I'm really sad today.

Mom visited for six fun-filled days (okay, some days were filled with multiple trips to home improvement stores and painting 8 hours a day) and left yesterday, which always leaves me feeling a little verklempt, especially since she lives on the opposite side of the continent, a fact she keeps pointing out all "hint hint, move back, my offspring" sort of way.

Plus, mousie was put to sleep today, and I am still rather ridiculously weepy about this, considering my entire repertoire of interactions with her over the span of her two years on the planet was chasing her out around and scooping her out of tank with a cardboard tube on Cage Cleaning Day, as she detested and feared being handled at all.

And, I don't think it helps I'm going back to work today. We moved to the Shiny Brand New Unit while I was off , feverishly comparing paint samples and swaths of fabric as if I'd entered some Designing With The Stars contest. This means while I got to escape the Yuck Factor of the merge, I now have to go in and try to find where they put the twomey syringes and 2X2 gauzes and stuff that's not likely to be where it was before, considering we're in a new building.

Since we merged with another unit, I'm also going to have to figure out More People, And Who They Are And Of What Use They Are To Me.
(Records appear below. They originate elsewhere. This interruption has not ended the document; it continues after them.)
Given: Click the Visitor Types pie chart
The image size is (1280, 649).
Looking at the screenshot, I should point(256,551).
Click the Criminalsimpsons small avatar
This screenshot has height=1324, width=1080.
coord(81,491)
So, what little comfort zone I'd eked out on SICU has been ripped away, and I'm feeling very much wrong-footed and whiny about the whole thing, as in, "Why can't everything just stay the same for like five minutes, so I don't have to keep taking notes on where to find the staff bathroom or where we keep the linen cart, for Chrissake?!"

Plus, I still fear work, especially after a comfy stretch of days off, hanging out at home painting my apartment with mom and feeling all happy not to be at work being scared shitless by some crumping patient or other.
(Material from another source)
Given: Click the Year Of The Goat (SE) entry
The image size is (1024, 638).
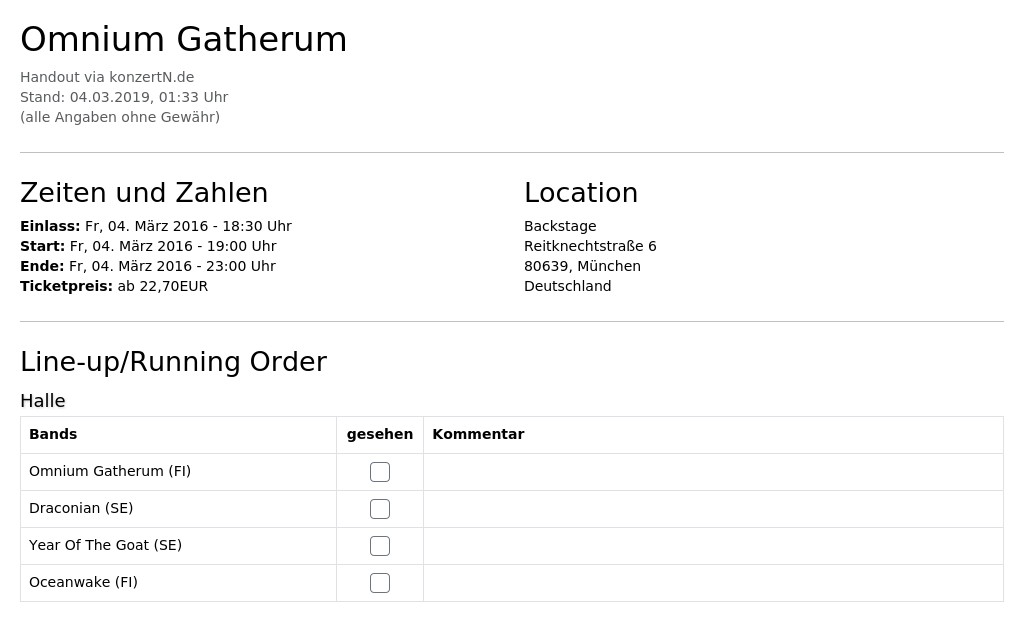Looking at the screenshot, I should [105, 545].
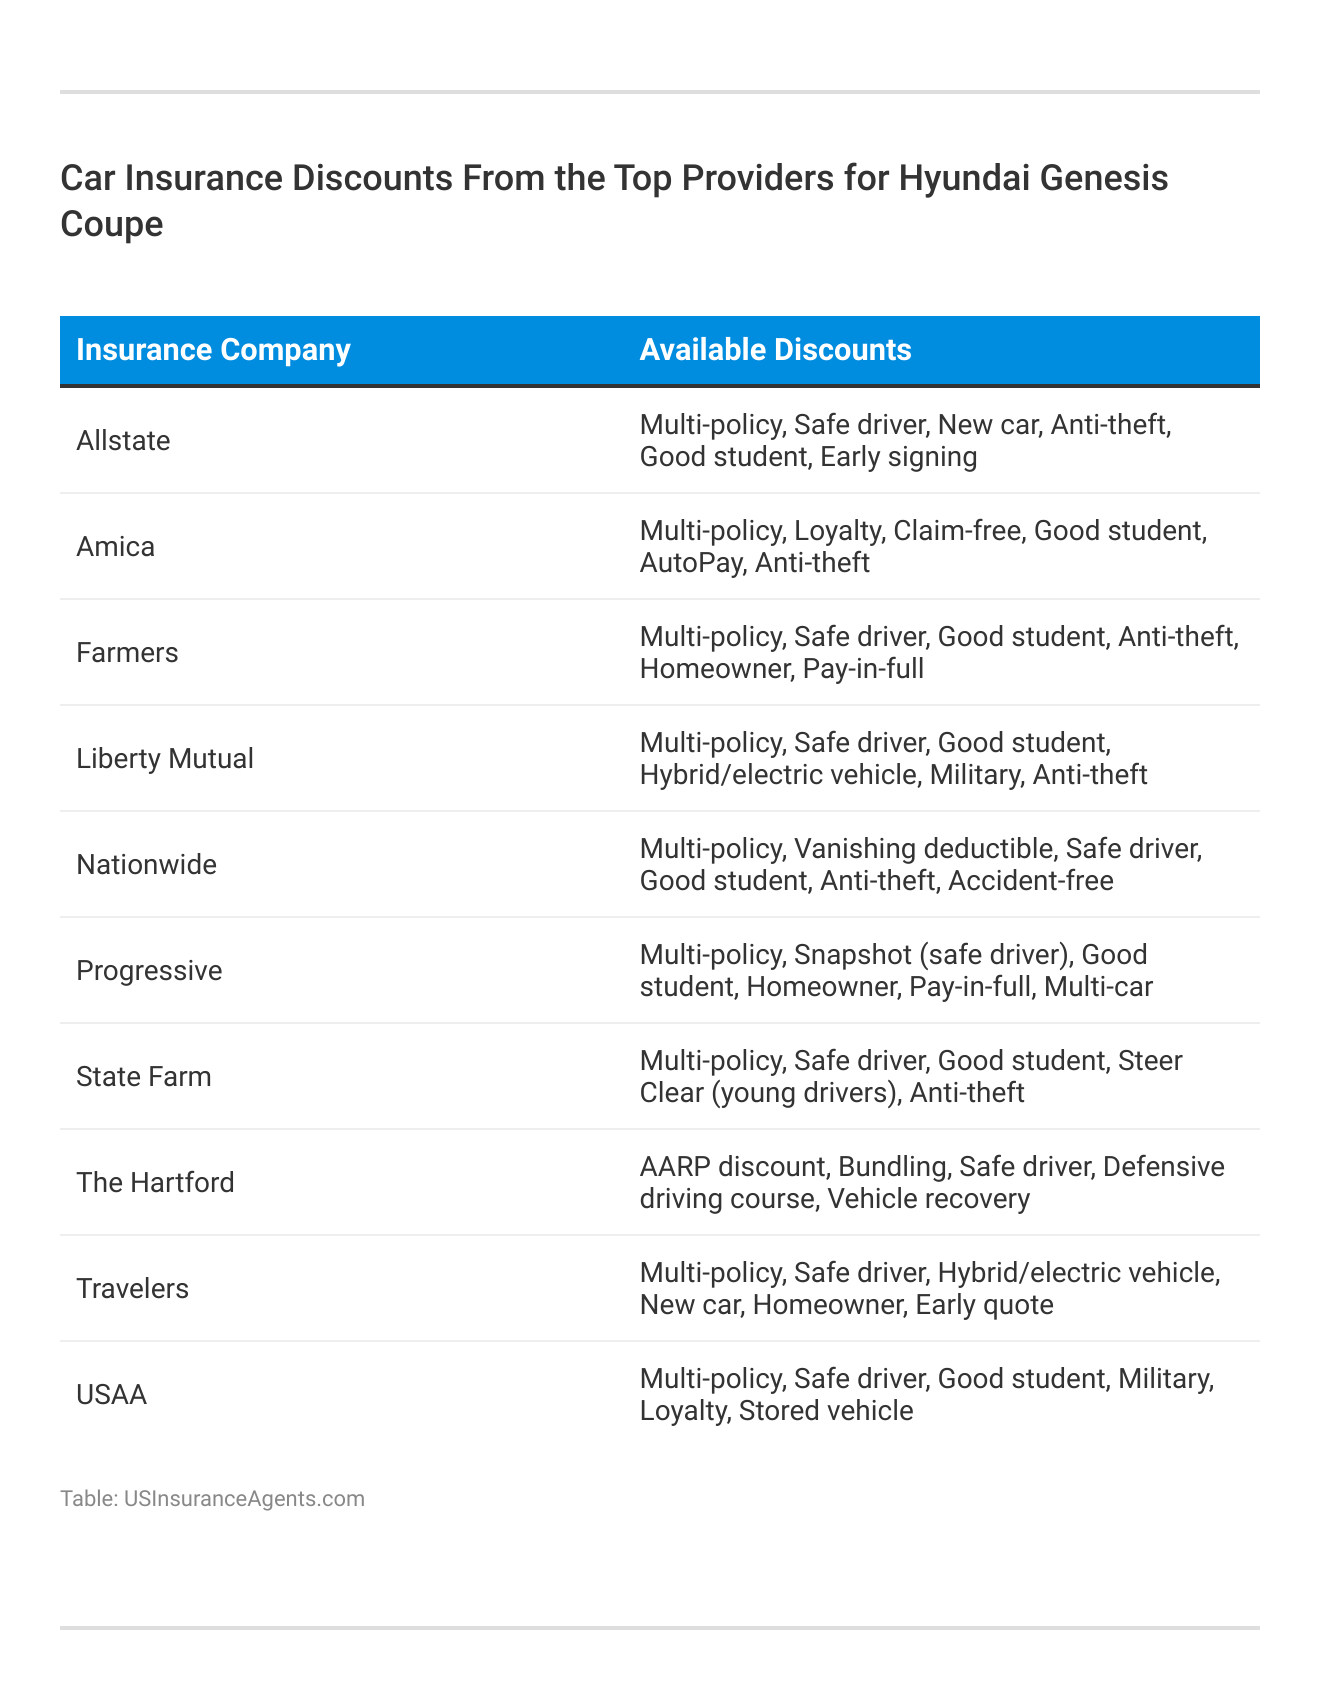Select the Progressive row name

point(149,971)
I also really haven't slept at all properly the entire week, and didn't get in any marathon sleeping ventures prior to this start of the work week (the weekend, for me) due to Mouse Crisis 2008. So, I'm tired and was tempted to call out and sleep, but then wussed out, as I felt it would be difficult to justify a call-out related to mouse grief later on in say, winter, when I'm hacking up a spare lung during a real illness.

Maybe it's better I have to go to work and be forced to interact with people today, however, since I'm kind of morose and depressed about having to put the mouse to sleep, etc.
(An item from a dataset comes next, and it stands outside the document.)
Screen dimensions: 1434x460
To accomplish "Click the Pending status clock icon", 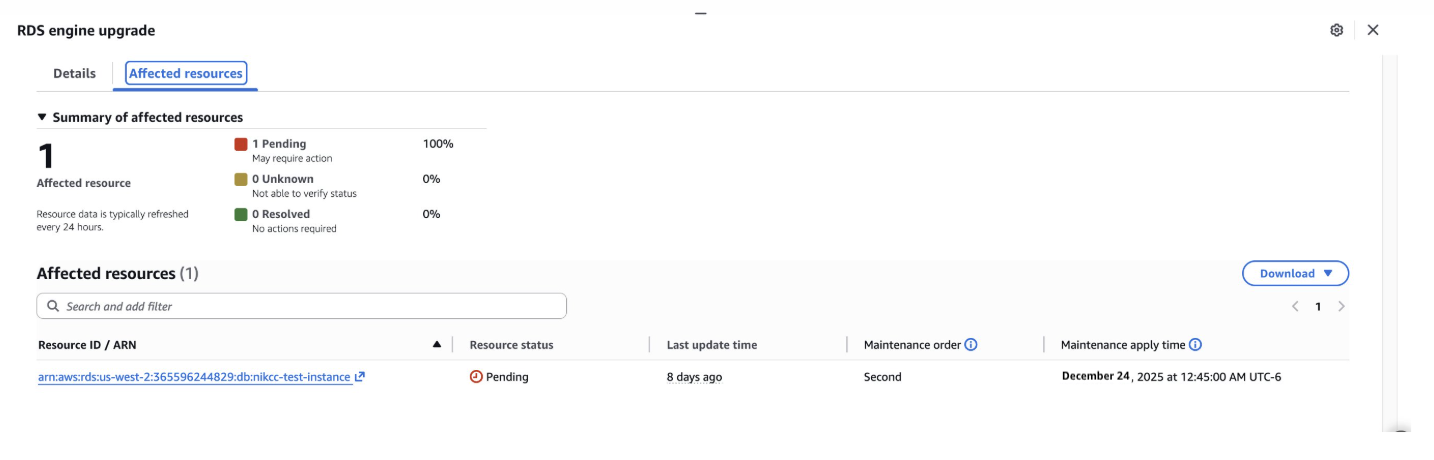I will 476,377.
Oh well. There's always time for sleep. Tomorrow.


mostly martha

There is tons new to tell you. Tons, I say.

But, this post will be brief and, as the title suggests, mostly about Martha, my late pet mousie.

She was blonde, svelte and a bit bitchy at times, and her two favorite subjects in life were food and nesting--so I named her after that Maven of Most Meticulous Homemaking, Evah, Martha Stewart. But, I called her Martha for short (and sometimes, perhaps uncharitably in light of her recent passing, "the Fat One").

She lived a good old life, eating roughly twice her body mass in cheerios and Life cereal per day, and creating all sorts of Interesting Nesting Textiles with various bits of kleenex and fluff. In fact, if she would have had opposable thumbs on her paws, and itty-bitty knitting needles, she would have probably out-home-afghaned even yours truly.

Unfortunately, due to some Moste Mysterious Mouse Malady, Miss Martha ended up turning her meticulous attention to detail upon herself, and was grooming herself into nonexistence.

Not a pretty thing to watch, so I chose to let her go quietly, into that great mouse house in the sky, with the aid of some very nice ladies down at the veterinarian's office (not to mention a happy overdose of anesthetic gas and a liberal dose of phenobarbital).

Goodbye Miss Martha, we will miss you and I will always think fondly of your determination to make a tuft of kleenex and a roll of cardboard tubing a proper mouse residence, not to mention your amazing ability to eat your entire weight worth of whatever oat-based cereal was on hand at the time.